Thursday, September 8, 2011

What Regrets?


Am I doing something I'm going to regret? To me, it seems that trying to become a teacher can often become discouraging. Mainly, because of the fact that there is a ton of competition for jobs, but not many job offerings. Of course, this can be dispiriting and nerve wracking all at the same time. Why have I gone through five years of college? Why have I read The Brothers Karamazov cover to cover in order to get a decent grade in a Major Authors class? Why have I stressed over the production of lesson plans, down to the very font in which I’ve typed them? At one time, my answer was, “because I want to be a teacher”. However, once the doubts start rolling in, my entire view becomes a big, disappointing haze. This is usually how the sequence of events occurs for me, personally:

 I have a bad day. Some random person tells me, “Teachers can’t eat and have a home.” I become frustrated, what does she know, anyway? I sit down on my computer chair and stare at the blank screen of my laptop, tears welling up in my eyes.

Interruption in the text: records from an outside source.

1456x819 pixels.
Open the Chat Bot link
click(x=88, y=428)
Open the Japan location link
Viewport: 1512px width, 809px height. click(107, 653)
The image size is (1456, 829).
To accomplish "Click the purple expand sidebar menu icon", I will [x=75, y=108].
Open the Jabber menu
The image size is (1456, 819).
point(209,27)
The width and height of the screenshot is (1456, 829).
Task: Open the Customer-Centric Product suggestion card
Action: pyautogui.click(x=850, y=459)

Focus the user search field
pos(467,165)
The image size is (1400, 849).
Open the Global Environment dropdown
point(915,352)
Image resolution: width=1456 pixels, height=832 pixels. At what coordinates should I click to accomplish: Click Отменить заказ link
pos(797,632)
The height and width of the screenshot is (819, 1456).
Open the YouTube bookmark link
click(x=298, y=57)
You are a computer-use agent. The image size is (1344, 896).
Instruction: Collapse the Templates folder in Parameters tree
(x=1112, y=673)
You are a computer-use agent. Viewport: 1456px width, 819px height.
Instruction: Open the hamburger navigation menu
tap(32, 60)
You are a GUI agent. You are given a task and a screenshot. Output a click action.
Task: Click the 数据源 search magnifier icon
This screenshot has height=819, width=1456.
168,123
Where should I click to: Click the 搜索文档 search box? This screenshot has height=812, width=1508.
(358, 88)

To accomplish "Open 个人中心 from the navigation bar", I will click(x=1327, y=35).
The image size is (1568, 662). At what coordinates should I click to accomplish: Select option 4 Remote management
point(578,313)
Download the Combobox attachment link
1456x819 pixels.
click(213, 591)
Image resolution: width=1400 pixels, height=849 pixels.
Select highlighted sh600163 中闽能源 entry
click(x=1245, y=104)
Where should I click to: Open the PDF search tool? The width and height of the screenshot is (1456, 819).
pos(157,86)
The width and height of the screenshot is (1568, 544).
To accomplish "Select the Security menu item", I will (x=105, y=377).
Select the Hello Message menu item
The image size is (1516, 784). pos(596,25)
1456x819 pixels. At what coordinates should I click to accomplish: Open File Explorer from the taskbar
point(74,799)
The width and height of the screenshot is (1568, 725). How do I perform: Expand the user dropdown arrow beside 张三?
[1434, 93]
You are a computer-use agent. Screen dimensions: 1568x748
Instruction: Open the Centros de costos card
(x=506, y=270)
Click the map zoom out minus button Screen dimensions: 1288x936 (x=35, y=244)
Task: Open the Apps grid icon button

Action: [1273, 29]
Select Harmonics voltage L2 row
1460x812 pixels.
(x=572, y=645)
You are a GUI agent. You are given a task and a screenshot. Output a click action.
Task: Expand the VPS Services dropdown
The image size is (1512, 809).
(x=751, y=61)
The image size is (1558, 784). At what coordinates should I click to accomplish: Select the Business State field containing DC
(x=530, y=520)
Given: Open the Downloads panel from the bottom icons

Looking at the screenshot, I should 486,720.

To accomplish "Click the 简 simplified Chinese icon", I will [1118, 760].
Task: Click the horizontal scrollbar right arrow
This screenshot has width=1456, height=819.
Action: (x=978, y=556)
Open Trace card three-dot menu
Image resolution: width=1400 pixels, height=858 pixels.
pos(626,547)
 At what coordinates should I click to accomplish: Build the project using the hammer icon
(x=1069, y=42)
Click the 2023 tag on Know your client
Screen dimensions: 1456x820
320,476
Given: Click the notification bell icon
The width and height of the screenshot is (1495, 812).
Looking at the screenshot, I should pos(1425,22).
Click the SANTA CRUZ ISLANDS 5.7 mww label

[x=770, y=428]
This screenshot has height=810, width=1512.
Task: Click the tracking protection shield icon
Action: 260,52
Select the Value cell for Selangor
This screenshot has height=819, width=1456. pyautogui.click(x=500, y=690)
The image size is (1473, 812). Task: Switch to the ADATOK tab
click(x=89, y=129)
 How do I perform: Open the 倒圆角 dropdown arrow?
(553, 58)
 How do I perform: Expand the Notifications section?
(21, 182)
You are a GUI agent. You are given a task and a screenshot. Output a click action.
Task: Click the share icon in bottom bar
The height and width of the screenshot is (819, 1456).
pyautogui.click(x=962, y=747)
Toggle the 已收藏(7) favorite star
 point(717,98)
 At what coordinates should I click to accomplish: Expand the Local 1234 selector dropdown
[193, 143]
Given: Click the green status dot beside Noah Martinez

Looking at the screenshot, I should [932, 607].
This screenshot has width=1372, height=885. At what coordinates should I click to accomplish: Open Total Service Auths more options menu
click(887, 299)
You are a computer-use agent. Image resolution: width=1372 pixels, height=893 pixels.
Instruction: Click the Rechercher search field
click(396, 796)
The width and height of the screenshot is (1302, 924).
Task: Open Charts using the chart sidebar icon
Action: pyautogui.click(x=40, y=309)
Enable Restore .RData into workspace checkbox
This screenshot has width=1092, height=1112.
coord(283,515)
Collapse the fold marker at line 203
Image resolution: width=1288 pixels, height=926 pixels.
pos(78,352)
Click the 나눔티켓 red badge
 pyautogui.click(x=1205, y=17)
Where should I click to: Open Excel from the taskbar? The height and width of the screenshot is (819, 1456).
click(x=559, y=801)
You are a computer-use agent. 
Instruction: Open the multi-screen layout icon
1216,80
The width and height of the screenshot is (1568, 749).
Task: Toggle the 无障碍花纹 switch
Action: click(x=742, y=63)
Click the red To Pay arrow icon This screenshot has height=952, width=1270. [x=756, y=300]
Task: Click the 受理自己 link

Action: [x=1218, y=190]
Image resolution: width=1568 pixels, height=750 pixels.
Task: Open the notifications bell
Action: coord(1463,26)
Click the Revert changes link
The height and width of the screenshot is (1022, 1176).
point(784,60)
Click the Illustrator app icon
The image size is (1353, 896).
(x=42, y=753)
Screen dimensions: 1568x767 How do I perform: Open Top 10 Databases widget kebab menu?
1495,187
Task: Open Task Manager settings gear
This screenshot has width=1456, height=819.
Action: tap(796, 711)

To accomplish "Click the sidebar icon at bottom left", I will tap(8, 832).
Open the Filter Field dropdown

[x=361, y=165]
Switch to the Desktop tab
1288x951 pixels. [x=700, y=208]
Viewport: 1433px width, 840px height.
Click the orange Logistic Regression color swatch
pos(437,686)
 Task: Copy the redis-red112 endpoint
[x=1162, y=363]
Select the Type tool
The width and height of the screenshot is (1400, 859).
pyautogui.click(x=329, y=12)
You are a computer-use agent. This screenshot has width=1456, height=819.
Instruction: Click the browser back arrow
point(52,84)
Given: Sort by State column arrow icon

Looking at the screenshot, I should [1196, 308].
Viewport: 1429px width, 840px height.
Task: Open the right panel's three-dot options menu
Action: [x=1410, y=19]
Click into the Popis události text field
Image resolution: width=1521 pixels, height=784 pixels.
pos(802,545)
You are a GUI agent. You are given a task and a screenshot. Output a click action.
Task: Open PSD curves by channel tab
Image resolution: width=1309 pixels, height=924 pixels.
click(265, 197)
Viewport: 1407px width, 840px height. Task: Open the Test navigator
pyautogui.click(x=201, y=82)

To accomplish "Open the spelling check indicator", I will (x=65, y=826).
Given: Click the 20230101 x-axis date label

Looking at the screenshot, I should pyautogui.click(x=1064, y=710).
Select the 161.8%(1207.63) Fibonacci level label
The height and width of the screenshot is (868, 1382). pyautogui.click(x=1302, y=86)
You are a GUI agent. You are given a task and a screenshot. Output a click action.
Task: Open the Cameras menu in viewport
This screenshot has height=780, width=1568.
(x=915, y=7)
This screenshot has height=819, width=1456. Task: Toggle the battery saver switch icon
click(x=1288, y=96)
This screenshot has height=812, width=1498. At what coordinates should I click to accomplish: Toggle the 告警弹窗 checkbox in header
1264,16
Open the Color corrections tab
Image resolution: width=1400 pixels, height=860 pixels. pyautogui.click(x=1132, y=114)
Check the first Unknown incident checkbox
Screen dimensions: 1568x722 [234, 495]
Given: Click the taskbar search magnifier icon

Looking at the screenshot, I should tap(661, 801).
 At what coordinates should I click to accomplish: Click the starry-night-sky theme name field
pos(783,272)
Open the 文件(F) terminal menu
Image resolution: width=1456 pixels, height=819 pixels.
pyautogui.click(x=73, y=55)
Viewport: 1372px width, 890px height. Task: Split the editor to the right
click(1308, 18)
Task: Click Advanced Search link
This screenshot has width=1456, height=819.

I start a random online job search for something, anything that will pay money and be steady. I find nothing that interests me and slap down the cover of my macbook, fling the chair from under me and throw myself in to my unmade bed. 

The next morning my alarm goes off at 6:00 a.m. I get ready and drive to the high school I am student teaching at. As soon as I walk in it all becomes clear. The disappointing haze soon turns into crystal clear clarity and my previous answer of “because I want to be a teacher”, turns into “because I can’t see myself anywhere else”.